# Thread: Bisections of parallelogram form a rectangle

1. ## Bisections of parallelogram form a rectangle

Hello everyone,

I am having trouble writing down the exact proofs of these two questions:

1. The four bisections of a parallelogram form a rectangle.
2. If the bisections of quadrileteral ABCD form a rectangle, ABCD is a parallelogram.

First off, here's the analysis figure:

For question 1, I have written down the following:

AB // DC => Angle BAC + Angle ADC = 180o. α + δ = 90o. => Angle ASD = 90o
The same can now be done with Angle CQB. However, Angles R and P are not in triangles, so I'm stuck there.
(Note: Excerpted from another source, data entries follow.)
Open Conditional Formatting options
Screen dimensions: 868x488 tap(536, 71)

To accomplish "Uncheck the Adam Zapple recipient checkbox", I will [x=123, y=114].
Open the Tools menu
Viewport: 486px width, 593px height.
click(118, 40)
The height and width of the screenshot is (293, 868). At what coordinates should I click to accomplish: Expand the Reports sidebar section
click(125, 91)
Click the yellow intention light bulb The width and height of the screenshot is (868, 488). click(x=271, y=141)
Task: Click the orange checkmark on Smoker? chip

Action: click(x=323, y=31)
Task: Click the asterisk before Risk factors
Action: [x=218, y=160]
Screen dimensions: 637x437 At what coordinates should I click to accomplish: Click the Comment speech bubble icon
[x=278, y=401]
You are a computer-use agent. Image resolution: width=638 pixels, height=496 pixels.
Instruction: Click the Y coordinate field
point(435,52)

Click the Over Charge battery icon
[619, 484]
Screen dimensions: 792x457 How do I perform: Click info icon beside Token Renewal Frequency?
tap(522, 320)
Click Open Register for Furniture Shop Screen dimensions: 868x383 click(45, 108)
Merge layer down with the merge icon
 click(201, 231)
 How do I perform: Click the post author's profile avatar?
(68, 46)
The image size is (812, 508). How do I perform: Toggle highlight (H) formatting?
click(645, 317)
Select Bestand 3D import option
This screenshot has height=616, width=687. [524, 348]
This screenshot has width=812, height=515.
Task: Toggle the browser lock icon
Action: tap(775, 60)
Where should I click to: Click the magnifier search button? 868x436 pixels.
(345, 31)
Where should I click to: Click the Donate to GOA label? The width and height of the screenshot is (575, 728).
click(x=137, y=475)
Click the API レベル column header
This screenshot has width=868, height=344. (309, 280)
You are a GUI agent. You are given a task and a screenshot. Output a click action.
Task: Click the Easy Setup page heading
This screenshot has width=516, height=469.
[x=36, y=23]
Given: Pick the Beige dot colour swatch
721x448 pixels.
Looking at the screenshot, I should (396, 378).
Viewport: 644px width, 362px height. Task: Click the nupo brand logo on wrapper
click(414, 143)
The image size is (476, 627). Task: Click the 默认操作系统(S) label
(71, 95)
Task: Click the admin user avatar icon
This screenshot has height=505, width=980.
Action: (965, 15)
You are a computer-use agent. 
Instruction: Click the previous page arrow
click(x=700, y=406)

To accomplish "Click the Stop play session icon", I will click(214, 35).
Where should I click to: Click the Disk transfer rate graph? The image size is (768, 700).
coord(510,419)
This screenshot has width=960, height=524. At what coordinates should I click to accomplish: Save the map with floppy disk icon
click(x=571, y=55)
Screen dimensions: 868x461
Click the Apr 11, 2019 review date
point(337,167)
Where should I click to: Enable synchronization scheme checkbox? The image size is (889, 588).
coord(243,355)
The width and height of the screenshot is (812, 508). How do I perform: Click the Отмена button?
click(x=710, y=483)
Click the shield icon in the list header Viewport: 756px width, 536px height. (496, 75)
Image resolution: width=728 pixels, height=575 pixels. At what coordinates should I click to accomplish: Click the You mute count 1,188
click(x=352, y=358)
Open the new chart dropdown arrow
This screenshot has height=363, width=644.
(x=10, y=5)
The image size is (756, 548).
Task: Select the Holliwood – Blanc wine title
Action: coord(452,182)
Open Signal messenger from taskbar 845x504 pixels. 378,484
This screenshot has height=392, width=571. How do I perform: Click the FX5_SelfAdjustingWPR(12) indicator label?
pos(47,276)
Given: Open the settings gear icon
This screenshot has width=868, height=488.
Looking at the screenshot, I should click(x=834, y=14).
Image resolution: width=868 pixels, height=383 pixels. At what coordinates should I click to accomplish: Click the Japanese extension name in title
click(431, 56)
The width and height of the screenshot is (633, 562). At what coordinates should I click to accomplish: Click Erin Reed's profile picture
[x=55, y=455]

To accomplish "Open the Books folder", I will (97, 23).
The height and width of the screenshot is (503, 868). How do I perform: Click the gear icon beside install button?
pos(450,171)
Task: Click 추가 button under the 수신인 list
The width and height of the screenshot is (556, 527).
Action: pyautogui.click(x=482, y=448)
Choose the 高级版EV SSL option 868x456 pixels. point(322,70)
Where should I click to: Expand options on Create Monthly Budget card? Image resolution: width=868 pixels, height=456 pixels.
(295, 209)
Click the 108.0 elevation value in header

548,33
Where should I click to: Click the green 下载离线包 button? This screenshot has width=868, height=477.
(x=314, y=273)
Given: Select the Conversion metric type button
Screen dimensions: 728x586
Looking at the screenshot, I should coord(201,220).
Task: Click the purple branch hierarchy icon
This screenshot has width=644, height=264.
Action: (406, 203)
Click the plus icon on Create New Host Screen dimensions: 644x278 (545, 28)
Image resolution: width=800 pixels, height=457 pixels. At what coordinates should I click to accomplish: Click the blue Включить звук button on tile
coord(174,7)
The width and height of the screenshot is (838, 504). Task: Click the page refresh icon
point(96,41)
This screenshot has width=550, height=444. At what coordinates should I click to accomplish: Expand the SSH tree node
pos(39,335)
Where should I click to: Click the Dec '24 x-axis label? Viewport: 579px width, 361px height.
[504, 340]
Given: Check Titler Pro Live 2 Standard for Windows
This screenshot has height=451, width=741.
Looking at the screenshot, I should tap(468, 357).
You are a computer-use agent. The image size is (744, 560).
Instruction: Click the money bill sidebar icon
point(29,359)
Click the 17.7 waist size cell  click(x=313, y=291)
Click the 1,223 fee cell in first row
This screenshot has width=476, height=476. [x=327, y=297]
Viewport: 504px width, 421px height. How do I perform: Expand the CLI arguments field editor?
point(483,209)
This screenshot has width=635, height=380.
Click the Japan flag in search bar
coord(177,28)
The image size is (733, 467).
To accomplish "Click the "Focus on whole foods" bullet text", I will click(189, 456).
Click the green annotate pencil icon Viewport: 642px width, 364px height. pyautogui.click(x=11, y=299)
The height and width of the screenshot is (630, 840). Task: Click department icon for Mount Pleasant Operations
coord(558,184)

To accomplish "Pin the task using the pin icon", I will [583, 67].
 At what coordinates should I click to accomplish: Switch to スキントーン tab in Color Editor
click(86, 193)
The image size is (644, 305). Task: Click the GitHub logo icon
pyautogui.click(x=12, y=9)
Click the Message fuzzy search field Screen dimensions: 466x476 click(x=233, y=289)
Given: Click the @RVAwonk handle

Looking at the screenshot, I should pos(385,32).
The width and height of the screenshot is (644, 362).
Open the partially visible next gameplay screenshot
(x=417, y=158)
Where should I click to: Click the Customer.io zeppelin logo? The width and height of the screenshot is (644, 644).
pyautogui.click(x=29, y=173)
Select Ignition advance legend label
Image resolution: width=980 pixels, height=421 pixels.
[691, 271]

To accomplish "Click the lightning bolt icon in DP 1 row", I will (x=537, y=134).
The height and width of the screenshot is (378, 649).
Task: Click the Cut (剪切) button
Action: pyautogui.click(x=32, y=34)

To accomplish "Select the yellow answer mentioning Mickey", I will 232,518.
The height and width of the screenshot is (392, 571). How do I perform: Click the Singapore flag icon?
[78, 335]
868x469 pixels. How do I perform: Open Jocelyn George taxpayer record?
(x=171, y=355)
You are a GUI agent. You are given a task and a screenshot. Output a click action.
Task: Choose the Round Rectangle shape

For question 2, I obviously give the reverse proof, starting from Angle ASD being 90o and then reading backwards from question 1, but I have the same problem with angles P and R as I had with question 1.

If anyone could help me with this, thanks a lot!

2. ## Re: Bisections of parallelogram form a rectangle

$\measuredangle BAD=\measuredangle DAS + \measuredangle SAB = 2 \measuredangle DAS$

$\measuredangle ADC=\measuredangle ADS + \measuredangle SDC = 2 \measuredangle ADS$

$AB || DC \Rightarrow \measuredangle BAD+\measuredangle ADC=180^o \Rightarrow 2 \measuredangle DAS+2 \measuredangle ADS=180^o \Rightarrow$

$\Rightarrow \measuredangle DAS+\measuredangle ADS=90^o$

$\measuredangle DAS+\measuredangle ADS+\measuredangle DSA=180^o \Rightarrow \measuredangle DSA =180^o-90^o=90^o\Rightarrow$

$\Rightarrow \measuredangle RSP=90^o$

Do you think you can continue from here?

3. ## Re: Bisections of parallelogram form a rectangle

Alright thank you very much. When I have proven that angles RSP and BQC are 90 degrees, can I then say that the other 2 angles must be 90 degrees because otherwise a quadrileteral is impossible?

4. ## Re: Bisections of parallelogram form a rectangle

You're welcome!

Uhm, no. But you can easily prove the other two angles are right angles (triangles DPC and ARB).